◆ TASK DIRECTIONS: How many of the lines in the material underneath include the string "scale"? State the number only.

◆ RECORDS FOR THIS TASK:
──────

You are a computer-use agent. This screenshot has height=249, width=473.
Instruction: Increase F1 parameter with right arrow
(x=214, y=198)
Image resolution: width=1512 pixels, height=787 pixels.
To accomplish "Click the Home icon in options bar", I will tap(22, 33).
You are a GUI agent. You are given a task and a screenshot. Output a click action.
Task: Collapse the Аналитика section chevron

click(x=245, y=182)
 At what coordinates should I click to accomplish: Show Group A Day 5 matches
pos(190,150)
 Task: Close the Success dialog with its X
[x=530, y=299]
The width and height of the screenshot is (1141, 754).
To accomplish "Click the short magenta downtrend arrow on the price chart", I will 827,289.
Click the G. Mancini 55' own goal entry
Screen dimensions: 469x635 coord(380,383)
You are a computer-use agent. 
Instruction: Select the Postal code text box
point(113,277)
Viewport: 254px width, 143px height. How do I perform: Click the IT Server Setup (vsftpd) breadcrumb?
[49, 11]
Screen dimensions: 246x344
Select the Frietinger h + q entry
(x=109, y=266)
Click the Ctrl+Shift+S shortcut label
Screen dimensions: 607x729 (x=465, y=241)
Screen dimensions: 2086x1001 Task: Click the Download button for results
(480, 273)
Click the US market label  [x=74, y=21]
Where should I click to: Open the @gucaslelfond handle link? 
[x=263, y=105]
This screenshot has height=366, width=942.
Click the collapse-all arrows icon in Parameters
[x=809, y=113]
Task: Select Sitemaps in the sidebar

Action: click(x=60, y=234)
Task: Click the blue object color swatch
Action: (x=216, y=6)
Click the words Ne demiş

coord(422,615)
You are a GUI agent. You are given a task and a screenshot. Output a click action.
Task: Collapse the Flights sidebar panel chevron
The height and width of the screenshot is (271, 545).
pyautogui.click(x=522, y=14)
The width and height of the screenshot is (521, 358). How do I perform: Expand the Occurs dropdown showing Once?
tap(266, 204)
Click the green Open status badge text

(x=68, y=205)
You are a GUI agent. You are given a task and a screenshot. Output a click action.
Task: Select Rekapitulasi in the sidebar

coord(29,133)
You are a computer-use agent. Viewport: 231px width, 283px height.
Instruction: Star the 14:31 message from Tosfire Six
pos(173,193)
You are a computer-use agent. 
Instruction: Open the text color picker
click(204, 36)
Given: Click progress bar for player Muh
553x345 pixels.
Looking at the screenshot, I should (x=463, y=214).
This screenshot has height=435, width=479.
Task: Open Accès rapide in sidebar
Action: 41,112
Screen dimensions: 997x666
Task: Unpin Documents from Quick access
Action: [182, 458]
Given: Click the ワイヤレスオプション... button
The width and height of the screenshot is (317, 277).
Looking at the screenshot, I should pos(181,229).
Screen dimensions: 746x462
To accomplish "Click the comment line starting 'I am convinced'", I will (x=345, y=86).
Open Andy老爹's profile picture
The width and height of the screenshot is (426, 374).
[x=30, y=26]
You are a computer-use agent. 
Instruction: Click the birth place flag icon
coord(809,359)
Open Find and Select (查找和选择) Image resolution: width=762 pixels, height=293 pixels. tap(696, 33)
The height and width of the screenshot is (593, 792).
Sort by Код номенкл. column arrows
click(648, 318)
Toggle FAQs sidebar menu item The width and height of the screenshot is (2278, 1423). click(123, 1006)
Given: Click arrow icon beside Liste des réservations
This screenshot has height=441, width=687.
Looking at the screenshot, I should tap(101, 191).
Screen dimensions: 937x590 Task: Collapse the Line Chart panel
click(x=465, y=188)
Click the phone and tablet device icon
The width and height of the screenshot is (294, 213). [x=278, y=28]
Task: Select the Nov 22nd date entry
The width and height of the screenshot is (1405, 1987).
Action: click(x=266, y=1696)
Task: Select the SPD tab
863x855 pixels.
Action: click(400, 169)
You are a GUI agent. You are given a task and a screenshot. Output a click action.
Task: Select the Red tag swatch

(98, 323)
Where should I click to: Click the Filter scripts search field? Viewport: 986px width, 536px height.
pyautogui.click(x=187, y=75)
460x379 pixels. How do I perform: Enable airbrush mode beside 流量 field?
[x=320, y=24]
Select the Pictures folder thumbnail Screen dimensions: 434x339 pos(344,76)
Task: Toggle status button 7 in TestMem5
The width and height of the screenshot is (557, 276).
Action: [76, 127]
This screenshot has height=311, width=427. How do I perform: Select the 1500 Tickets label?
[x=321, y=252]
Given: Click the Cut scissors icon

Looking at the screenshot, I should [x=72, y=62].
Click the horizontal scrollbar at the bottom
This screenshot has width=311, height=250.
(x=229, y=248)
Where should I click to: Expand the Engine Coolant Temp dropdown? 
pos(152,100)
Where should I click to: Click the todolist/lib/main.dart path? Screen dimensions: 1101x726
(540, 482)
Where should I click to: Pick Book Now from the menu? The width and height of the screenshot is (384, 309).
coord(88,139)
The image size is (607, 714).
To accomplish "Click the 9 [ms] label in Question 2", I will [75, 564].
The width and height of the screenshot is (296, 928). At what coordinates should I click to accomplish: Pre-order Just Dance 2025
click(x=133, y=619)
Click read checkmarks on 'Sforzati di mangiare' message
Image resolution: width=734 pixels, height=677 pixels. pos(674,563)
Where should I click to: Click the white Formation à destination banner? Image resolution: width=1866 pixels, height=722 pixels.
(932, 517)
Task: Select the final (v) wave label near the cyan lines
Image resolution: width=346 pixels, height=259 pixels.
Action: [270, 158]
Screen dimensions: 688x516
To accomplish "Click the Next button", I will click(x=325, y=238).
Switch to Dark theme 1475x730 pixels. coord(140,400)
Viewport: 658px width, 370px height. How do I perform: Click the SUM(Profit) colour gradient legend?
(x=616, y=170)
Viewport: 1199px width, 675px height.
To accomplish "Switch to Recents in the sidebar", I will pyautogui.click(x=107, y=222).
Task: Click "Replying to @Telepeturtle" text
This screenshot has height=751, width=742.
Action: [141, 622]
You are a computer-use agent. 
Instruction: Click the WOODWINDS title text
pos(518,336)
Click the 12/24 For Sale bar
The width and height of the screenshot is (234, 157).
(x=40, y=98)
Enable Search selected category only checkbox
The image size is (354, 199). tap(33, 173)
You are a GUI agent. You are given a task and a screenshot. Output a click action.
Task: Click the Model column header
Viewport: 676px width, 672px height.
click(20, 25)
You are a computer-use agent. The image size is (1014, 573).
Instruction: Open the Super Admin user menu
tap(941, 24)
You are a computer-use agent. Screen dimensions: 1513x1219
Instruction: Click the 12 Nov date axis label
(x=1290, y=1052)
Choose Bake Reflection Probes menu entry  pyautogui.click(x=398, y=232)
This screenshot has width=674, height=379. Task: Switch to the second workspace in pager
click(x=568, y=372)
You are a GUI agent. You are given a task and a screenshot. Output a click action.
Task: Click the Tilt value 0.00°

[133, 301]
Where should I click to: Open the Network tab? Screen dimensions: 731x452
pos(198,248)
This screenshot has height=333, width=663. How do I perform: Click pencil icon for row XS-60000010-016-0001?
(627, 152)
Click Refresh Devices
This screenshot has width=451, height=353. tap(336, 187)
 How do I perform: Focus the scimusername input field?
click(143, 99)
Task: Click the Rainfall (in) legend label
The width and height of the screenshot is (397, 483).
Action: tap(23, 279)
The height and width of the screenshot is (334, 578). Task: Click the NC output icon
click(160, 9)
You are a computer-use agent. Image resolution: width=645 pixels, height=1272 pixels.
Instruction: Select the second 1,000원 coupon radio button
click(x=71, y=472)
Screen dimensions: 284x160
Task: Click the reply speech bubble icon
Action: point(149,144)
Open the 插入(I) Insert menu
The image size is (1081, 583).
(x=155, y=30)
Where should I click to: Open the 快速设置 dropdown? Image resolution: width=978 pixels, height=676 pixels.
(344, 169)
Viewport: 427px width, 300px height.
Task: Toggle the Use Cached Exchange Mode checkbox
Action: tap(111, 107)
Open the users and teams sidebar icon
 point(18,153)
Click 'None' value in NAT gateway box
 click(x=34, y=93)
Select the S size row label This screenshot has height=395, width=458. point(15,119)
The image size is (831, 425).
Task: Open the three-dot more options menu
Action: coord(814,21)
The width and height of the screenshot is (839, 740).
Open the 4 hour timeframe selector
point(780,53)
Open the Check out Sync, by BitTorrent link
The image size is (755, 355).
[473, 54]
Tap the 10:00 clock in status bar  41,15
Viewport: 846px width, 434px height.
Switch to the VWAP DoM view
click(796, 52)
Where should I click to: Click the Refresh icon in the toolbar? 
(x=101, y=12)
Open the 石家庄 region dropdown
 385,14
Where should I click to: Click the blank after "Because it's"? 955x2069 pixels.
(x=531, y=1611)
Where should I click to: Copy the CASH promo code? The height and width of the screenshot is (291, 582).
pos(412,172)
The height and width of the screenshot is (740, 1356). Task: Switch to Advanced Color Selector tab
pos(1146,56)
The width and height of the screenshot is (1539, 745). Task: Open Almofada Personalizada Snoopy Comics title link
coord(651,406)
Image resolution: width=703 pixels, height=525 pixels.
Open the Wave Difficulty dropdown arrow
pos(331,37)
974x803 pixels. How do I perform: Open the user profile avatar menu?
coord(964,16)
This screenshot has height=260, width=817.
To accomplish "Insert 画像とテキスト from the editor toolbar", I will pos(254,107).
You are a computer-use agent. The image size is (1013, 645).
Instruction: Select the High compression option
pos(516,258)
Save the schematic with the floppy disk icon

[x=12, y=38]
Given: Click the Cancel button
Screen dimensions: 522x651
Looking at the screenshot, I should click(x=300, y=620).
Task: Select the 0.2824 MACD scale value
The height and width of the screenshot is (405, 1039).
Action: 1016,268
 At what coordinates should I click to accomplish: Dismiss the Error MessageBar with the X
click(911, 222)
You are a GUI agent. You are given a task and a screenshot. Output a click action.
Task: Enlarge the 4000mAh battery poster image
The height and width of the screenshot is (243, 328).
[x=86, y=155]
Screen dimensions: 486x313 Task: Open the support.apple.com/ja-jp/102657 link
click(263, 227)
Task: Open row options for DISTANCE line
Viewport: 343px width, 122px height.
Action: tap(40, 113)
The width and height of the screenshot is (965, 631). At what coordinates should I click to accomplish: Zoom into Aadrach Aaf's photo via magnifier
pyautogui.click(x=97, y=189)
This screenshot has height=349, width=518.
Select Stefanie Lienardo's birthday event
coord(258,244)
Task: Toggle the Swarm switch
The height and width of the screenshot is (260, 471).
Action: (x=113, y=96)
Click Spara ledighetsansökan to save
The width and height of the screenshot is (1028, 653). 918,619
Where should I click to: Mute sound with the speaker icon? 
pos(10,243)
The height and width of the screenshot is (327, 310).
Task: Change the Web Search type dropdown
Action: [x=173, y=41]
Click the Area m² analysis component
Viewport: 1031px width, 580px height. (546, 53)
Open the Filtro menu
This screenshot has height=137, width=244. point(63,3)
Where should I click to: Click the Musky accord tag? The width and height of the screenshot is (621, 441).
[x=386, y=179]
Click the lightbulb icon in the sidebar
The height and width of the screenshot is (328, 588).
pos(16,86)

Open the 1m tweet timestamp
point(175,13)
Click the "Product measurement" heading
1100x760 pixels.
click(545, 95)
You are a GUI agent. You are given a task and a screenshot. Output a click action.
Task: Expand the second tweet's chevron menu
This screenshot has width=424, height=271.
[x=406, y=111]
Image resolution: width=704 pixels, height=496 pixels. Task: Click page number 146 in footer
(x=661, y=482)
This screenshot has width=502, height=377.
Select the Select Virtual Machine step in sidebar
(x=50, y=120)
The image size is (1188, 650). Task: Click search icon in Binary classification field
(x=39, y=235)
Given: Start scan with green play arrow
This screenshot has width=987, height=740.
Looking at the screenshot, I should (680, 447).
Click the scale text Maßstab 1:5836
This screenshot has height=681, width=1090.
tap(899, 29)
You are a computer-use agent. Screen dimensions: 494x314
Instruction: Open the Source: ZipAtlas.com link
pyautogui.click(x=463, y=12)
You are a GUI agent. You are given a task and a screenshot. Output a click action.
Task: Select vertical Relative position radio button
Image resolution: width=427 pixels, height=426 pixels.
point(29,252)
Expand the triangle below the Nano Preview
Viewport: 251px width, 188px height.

──────

◆ ANSWER TO THE EXERCISE: 2